Problem
Once you have read the data below, write it all out exactly.
◆ ◆ ◆ ◆ ◆
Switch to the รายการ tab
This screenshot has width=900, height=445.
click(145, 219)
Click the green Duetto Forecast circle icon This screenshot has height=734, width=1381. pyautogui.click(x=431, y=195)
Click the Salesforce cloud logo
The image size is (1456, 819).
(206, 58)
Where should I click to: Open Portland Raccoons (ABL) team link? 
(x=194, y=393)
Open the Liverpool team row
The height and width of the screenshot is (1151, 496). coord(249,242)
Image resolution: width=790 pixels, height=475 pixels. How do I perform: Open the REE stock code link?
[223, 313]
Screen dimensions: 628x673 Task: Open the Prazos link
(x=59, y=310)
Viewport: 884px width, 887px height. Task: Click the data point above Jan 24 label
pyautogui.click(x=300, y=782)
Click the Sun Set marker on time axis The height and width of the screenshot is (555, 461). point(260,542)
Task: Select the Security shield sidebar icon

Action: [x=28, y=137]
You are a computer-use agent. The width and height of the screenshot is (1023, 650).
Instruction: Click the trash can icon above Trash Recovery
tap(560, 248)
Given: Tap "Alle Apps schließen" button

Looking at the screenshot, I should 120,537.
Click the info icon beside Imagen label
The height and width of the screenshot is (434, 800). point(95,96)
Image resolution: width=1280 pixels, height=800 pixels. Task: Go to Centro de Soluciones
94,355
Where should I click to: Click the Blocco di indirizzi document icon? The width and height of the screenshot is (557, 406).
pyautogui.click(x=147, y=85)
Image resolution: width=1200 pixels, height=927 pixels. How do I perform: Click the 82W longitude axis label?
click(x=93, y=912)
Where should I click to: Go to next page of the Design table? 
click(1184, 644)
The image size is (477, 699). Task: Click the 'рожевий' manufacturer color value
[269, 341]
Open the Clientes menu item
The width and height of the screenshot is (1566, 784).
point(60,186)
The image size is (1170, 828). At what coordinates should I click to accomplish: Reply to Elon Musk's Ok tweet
◆ ◆ ◆ ◆ ◆
Expected answer
Switch to the รายการ tab
This screenshot has width=900, height=445.
click(145, 219)
Click the green Duetto Forecast circle icon This screenshot has height=734, width=1381. pyautogui.click(x=431, y=195)
Click the Salesforce cloud logo
The image size is (1456, 819).
(206, 58)
Where should I click to: Open Portland Raccoons (ABL) team link? 
(x=194, y=393)
Open the Liverpool team row
The height and width of the screenshot is (1151, 496). coord(249,242)
Image resolution: width=790 pixels, height=475 pixels. How do I perform: Open the REE stock code link?
[223, 313]
Screen dimensions: 628x673 Task: Open the Prazos link
(x=59, y=310)
Viewport: 884px width, 887px height. Task: Click the data point above Jan 24 label
pyautogui.click(x=300, y=782)
Click the Sun Set marker on time axis The height and width of the screenshot is (555, 461). point(260,542)
Task: Select the Security shield sidebar icon

Action: [x=28, y=137]
You are a computer-use agent. The width and height of the screenshot is (1023, 650).
Instruction: Click the trash can icon above Trash Recovery
tap(560, 248)
Given: Tap "Alle Apps schließen" button

Looking at the screenshot, I should 120,537.
Click the info icon beside Imagen label
The height and width of the screenshot is (434, 800). point(95,96)
Image resolution: width=1280 pixels, height=800 pixels. Task: Go to Centro de Soluciones
94,355
Where should I click to: Click the Blocco di indirizzi document icon? The width and height of the screenshot is (557, 406).
pyautogui.click(x=147, y=85)
Image resolution: width=1200 pixels, height=927 pixels. How do I perform: Click the 82W longitude axis label?
click(x=93, y=912)
Where should I click to: Go to next page of the Design table? 
click(1184, 644)
The image size is (477, 699). Task: Click the 'рожевий' manufacturer color value
[269, 341]
Open the Clientes menu item
The width and height of the screenshot is (1566, 784).
point(60,186)
The image size is (1170, 828). At what coordinates should I click to accomplish: Reply to Elon Musk's Ok tweet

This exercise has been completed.